Instability in pipe flow.

The long-puzzling, unphysical result that linear stability analyses lead to no transition in pipe flow, even at infinite Reynolds number, is ascribed to the use of stick boundary conditions, because they ignore the amplitude variations associated with the roughness of the wall. Once that length scale is introduced (here, crudely, through a corrugated pipe), linear stability analyses lead to stable vortex formation at low Reynolds number above a finite amplitude of the corrugation and unsteady flow at a higher Reynolds number, where indications are that the vortex dislodges. Remarkably, extrapolation to infinite Reynolds number of both of these transitions leads to a finite and nearly identical value of the amplitude, implying that below this amplitude, the vortex cannot form because the wall is too smooth and, hence, stick boundary results prevail.

Convective Instabilities in Two Liquid Layers.

We perform linear stability calculations for horizontal fluid bilayers, taking into account both buoyancy effects and thermocapillary effects in the presence of a vertical temperature gradient. To help understand the mechanisms driving the instability, we have performed both long-wavelength and short-wavelength analyses. The mechanism for the large wavelength instability is complicated, and the detailed form of the expansion is found to depend on the Crispation and Bond numbers.

Flow Control Through the Use of Topography.

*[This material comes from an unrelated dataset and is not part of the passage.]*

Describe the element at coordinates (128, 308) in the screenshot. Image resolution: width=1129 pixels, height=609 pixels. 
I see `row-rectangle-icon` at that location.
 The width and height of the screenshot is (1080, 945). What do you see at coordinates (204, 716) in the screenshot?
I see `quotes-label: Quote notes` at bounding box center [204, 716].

In this work, optimal shaft shapes for flow in the annular space between a rotating shaft with axially-periodic radius and a fixed coaxial outer circular cylinder, are investigated. Axisymmetric steady flows in this geometry are determined by solving the full Navier-Stokes equations in the actual domain. A measure of the flow field, a weighted convex combination of the volume averaged square of the L 2-norm of the velocity and vorticity vectors, is employed.